EXERCISE OBJECTIVE ::
Which lines of the records contain the word "page"? Copy each of them in full.

GIVEN RECORDS ::
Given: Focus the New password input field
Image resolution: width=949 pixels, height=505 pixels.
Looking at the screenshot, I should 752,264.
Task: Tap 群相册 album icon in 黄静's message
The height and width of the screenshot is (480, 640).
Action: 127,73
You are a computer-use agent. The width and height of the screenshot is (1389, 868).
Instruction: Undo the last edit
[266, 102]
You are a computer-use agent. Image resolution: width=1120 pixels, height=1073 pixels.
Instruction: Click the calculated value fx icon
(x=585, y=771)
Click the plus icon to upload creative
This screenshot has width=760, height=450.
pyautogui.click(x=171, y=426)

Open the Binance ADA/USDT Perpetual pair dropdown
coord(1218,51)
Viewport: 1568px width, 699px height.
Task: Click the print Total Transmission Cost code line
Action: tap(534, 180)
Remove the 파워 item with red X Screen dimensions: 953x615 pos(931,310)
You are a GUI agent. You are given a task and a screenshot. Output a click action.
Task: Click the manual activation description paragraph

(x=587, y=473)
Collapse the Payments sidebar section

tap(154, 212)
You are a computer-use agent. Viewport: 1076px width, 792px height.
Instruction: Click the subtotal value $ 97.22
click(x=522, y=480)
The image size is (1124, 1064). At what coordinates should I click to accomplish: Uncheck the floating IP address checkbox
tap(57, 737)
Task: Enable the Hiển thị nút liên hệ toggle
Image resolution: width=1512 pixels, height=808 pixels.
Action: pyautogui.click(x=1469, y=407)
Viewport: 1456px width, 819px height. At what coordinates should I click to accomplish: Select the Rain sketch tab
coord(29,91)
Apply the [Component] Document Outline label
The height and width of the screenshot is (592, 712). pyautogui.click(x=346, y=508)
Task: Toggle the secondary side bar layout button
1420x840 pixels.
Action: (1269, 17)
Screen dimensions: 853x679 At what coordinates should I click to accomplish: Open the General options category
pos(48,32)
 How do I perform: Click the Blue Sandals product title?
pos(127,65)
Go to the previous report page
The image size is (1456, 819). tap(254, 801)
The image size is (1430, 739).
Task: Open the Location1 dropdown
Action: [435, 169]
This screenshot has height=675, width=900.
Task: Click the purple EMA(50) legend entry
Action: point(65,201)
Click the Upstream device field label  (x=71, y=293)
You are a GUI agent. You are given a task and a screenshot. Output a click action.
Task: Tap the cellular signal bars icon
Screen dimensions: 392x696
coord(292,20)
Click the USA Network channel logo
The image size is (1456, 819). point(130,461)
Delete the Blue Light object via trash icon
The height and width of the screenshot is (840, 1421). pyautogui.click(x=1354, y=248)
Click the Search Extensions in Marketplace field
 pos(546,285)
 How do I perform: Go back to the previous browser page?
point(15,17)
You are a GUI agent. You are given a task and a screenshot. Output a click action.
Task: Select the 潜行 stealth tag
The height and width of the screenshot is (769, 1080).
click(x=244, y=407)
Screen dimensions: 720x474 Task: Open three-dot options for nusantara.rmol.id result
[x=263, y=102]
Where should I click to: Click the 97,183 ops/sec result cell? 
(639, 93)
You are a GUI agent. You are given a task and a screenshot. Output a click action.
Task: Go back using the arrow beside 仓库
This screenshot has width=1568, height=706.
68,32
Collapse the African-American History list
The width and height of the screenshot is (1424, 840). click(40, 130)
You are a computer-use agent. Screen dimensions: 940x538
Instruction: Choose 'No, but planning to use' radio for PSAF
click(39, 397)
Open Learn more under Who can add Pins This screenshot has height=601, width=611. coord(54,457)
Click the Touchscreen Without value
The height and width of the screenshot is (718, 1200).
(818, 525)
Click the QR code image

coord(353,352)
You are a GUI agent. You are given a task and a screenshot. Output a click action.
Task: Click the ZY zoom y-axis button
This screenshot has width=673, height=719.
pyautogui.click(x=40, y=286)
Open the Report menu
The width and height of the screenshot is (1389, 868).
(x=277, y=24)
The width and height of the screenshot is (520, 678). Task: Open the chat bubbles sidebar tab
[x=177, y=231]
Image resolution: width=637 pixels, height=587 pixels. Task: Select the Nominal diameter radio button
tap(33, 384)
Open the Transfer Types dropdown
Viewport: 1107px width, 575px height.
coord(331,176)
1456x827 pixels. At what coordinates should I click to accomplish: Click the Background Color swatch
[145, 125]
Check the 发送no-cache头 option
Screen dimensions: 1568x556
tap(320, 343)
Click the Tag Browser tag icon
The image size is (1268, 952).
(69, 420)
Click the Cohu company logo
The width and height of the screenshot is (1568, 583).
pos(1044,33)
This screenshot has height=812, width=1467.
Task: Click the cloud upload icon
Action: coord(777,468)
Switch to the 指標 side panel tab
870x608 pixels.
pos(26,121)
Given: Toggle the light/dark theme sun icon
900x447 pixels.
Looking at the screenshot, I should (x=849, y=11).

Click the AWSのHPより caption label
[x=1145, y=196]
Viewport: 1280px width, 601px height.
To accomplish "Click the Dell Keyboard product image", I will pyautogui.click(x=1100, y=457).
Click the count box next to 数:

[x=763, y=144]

EXERCISE ANSWER ::
Go to the previous report page
 How do I perform: Go back to the previous browser page?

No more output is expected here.